Recently I’ve started questioning just what it is that some charities do. Previously I’d just assumed the money was being put to good use. Now if someone asks for monthly donations, I ask questions. There was a charity asking for money to help drug addicts. They were very enthusiastic about how much help they were giving the addicts, and how well it was working. I asked them, how many of the people you help, are still addicts two years later? (Two years is a ball park figure for knowing that the changes are working.) The charity guy had no idea. He kept insisting it worked. His colleague rang their supervisor. Whilst the guy was telling me what a great person the supervisor was, “a veggie and everything”, the colleague came back and said the supervisor didn’t know either, it wasn’t something the charity monitored. The guy insisted again that it worked great.
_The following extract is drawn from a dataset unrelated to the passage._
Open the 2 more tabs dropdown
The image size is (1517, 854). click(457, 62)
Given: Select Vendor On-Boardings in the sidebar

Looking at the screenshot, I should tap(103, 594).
I said, wouldn’t it be a really impressive statistic, to be able to print in your glossy brochure here which you’ve handed me, to show that after two years, 50% are still off drugs? Or even 10%? Heck if it was just 5% that would be 5% helped. The guy was incredulous. I waked off.
It isn’t that there are no victims in the world. The problem is whether anybody really knows how to help. Often what is needed isn’t more money, it is more knowledge.
One could be cynical and say that, if someone knew how to cure an addict, the addicts themselves would hire the person. But if you don’t know how to cure addicts, and nevertheless you want to be paid to cure addicts, then you go work for a charity.

Robert Wood
November 7, 2009 6:32 am

India and China are sensible countries.

Capn Jack Walker
November 7, 2009 6:45 am

There are merminks in Copenhagen port that are not a Harbor. I always knows this.
Bloody mermink thieves.

Martin Brumby
November 7, 2009 9:43 am

It is always tough to make predictions for a fairly short period of time. Easy enough to claim something silly, like the moon will turn into a pumpkin or that that the World will be toasty warm in 90 years time. In 90 years time you ain’t going to be around to be accused of misleading people or taking money under false pretences.
But if you are predicting what’ll happen next month, then you have to either have a clue what you are talking about (so Piers Corbyn looks a much better bet than the MET Office) or you need to sprinkle plenty of get out clauses and weasel words in there. Or have somewhere nice to hide.
But despite this, having carefully gazed into my crystal ball, here is my prediction for the Copenhagen Conference:-
Firstly, it will be claimed by the UN, many “scientists” and politicians to be a famous victory (despite some inconvenient problems). After all, as Dunkirk is still remembered as a “famous victory” in the UK, there is a precedent for this kind of claim.
Certainly they will agree to something really lame, probably along the lines that “action will be taken to limit global temperatures to no more than 2ºC above 1998 levels by the turn of the Century.” This will be met with howls of outrage by the hard line Greenies and calls for Europe & the US to be Carbon Neutral by 2010, or something equally ludicrous.
But, behind the scenes, whilst all the razmataz is going on under the eyes of the ignorant and lazy media, real progress will be being made by our ‘leaders’ in working towards a World Eco-fascist super state.
Rome wasn’t built in a day and even the EU “project” has taken decades to get where it is now – and if the current undemocratic and breathtakingly incompetent state of affairs in the UK would have been thought absolutely fanciful if suggested 40 years ago – the project still isn’t complete as Jean Monnet envisaged it.
Whatever the outcome of the allegedly ‘scientific debate’ on AGW, there is absolutely no way those trans-national fascists will EVER give up.
Eventually, we are just going to have to find a way to stop them.

Mark_0454
November 7, 2009 1:35 pm

Exactly when did Gore’s book come out? This afternoon it was #32 at Amazon. I would have expected better from a Nobel prize and Oscar winner.

John Nicklin
November 9, 2009 2:11 pm

Best news I’ve heard all day.

victor
December 9, 2009 12:28 am

ha ha ha

bernard
December 9, 2009 12:31 am

i say we sould stop littering and causing pollution to and think about our actions.